Oleh: Prasetyo Aditya
Sehari sebelum peringatan Hari Santri Nasional, Sabtu, 21 Oktober 2023, Umah Ramah bekerjasama dengan Kopi Satu Visi melakukan diskusi buku berjudul “Bahaya Laten Kekerasan Seksual: Hasil Penelitian dan Refleksi Umah Ramah atas Seksualitas, Kespro, dan Kekerasan Seksual di Pesantren.”
Sebagaimana judulnya, buku bergambar gunung es berlatar biru yang terbit pada April 2022 tersebut mengangkat kisah mengenai bermacam fenomena seksualitas dan kekerasan seksual di pesantren yang dialami dan atau disaksikan oleh masing-masing penulis.
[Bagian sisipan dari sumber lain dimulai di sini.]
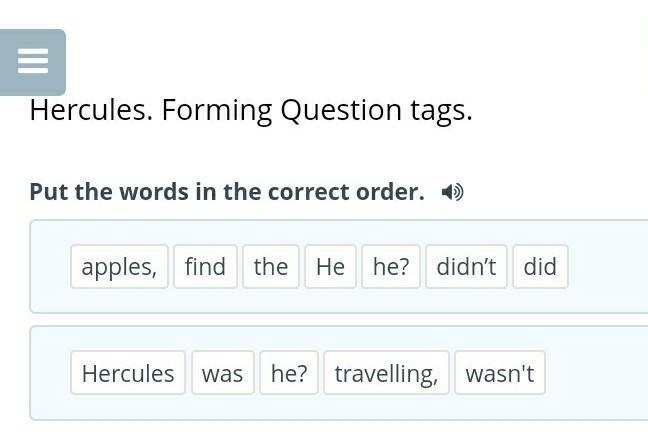Image resolution: width=648 pixels, height=443 pixels.
Task: Click empty space right of the 'did' tile
Action: (x=605, y=267)
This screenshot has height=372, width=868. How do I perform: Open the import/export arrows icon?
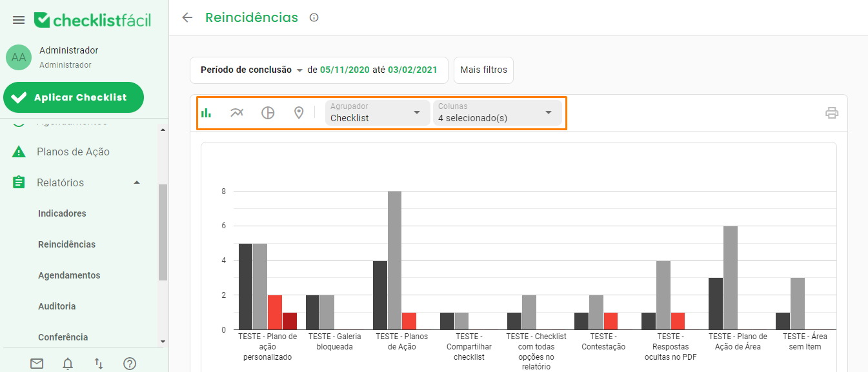(98, 364)
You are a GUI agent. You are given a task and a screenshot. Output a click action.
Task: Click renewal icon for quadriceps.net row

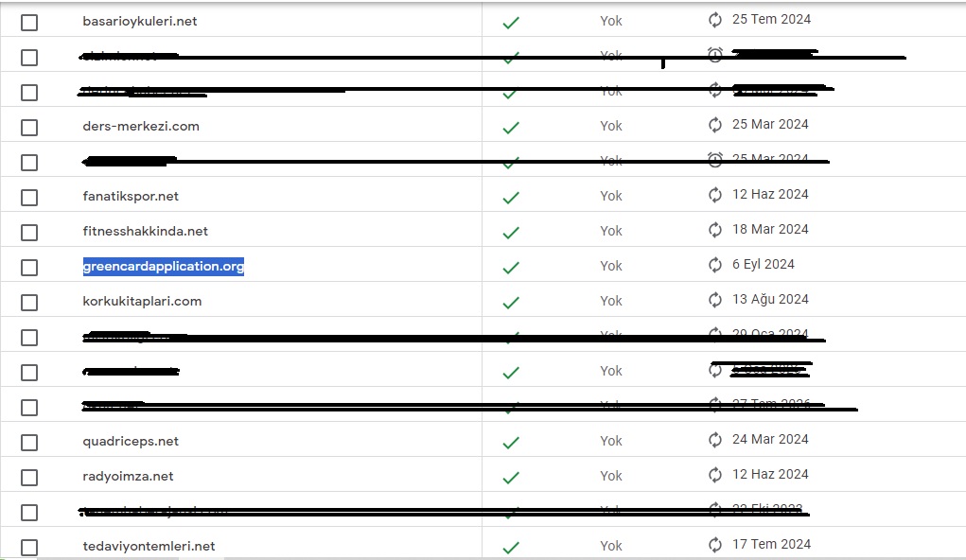click(x=714, y=440)
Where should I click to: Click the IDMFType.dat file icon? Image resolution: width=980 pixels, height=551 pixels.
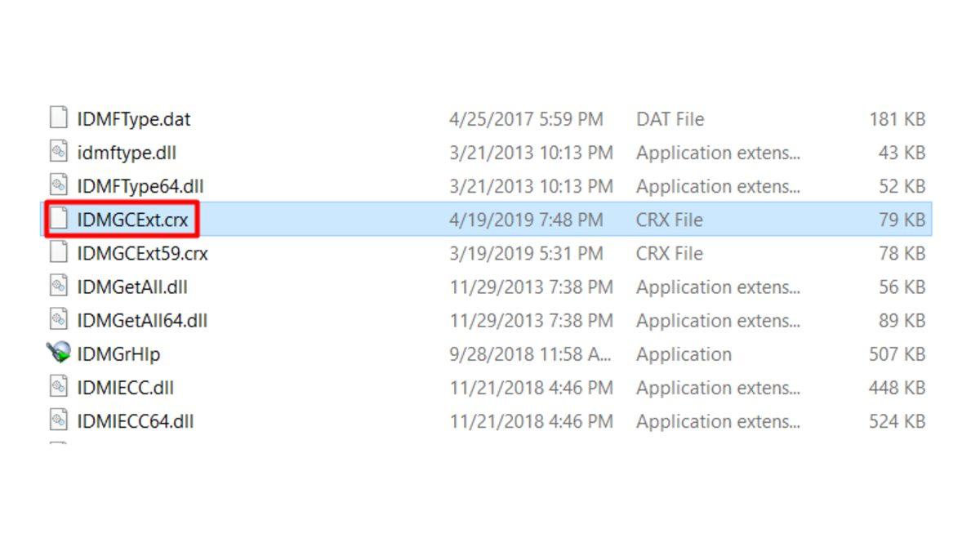coord(57,117)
Di bawah lampu temaram kedai Kopi Satu Visi, belasan anak muda duduk melingkar guna berbagi pengalaman, pengetahuan, serta keresahan masing-masing ihwal fenomena kekerasan seksual di pesantren.
Diskusi menjadi menarik lantaran sebagian besar peserta pernah mengenyam pendidikan di pesantren. Menurut mereka, apa yang tertulis di buku terbitan Umah Ramah itu sangat relevan dengan apa yang pernah mereka alami dan atau saksikan.
Apabila dipandang dari sudut moralitas atau kasalehan spiritual, tentu fenomena kekerasan seksual di pesantren merupakan suatu hal yang paradoks dan membingungkan.
Bagaimana mungkin di suatu komunitas yang saban hari melumat ilmu-ilmu agama melakukan kekerasan seksual? Tapi faktanya, hal itu acapkali terjadi. Realitas itu ada, dan sukar untuk ditampik.
Rupanya, ada banyak hal yang melatarbelakangi kekerasan seksual di pesantren, dan mungkin di banyak tempat lain, di antaranya adalah faktor relasi kuasa, normalisasi kekerasan, serta kajian-kajian seksualitas yang masih dianggap tabu untuk dibincangkan.
Tiga faktor tersebut merupakan faktor krusial. Tentu, ada banyak lapisan lain yang turut melanggengkan fenomena kekerasan seksual. Tapi paling tidak, tiga faktor itulah yang menjadi poin utama dalam diskusi di malam Minggu yang hangat itu. []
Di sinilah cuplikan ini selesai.